Temporal dissection of tissue‐specific FGF signaling control of cardiac and fin development. A: Schematic showing experimental time line of tissue‐specific FGF signaling perturbations at discrete developmental stages. 4‐OHT induction at 30% epiboly triggers Cre/lox recombination in earliest drl‐expressing progenitors. Heatshock treatments at distinct time points throughout somitogenesis target different phases of cardiac and fin development. B–D: Phenotypes scored in 2‐dpf drl:creERT2;fgfr1‐dn‐cargo embryos treated as indicated in the schematic above. B,C: Heart defects as scored through blood pooling and cardiac edema on top of the yolk (asterisks); lateral views, anterior to the top.
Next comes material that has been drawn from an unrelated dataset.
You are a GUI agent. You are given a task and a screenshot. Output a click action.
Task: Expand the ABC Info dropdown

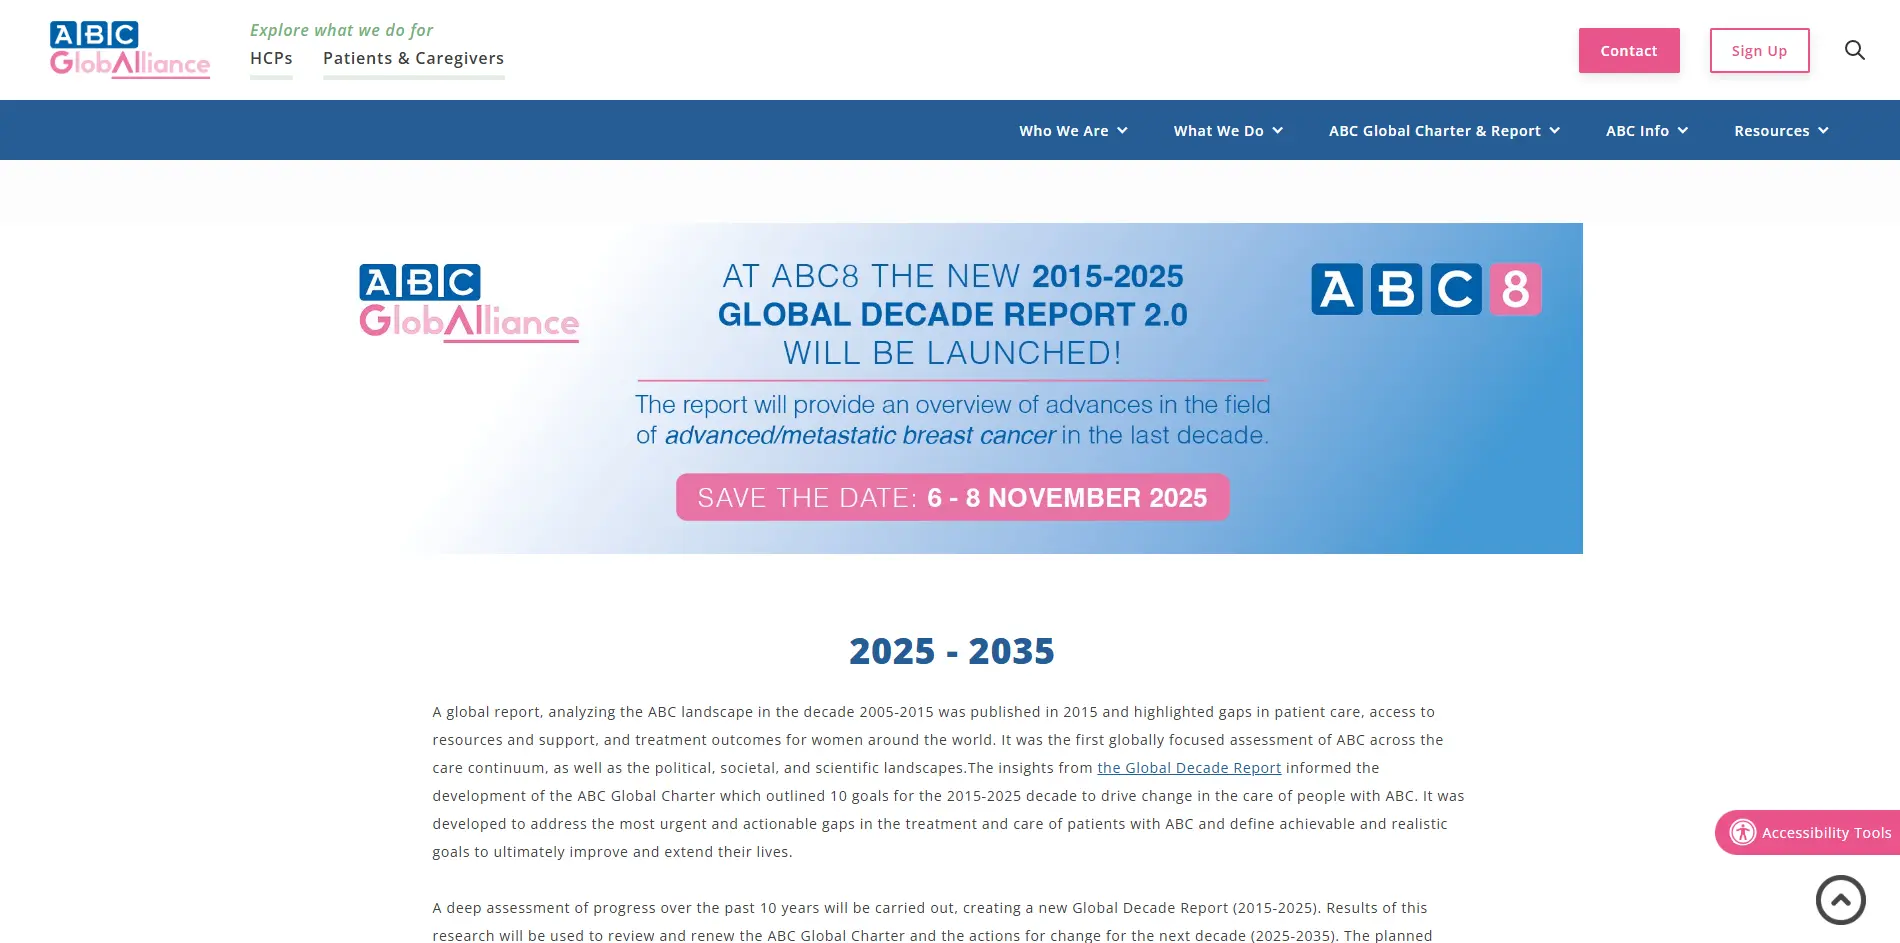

D–F: Fin defects were counted upon unilateral; or bilateral fin deformations (arrow head in E, compare to normal pectoral fins in D) and/or loss (asterisks in E,F). G: Quantifications of phenotypes in drl:creERT2;fgfr1‐dn‐cargo double transgenics heatshock‐treated at different time points during somitogenesis. LPM‐specific FGF perturbation triggered by heatshock at 20 ss results in pectoral fin defects in on average 44.09% (s.d. 20.01, p = 005, total n = 227, three independent experiments) of double‐transgenic embryos with prior Cerulean expression; earlier heatshock timings caused no discernible fin defects. Number “n” indicates the number of individual embryos analyzed per condition; N indicates the number of individual experiments performed. Statistics based on one‐way ANOVA, multiple‐comparison Tukey's post‐test.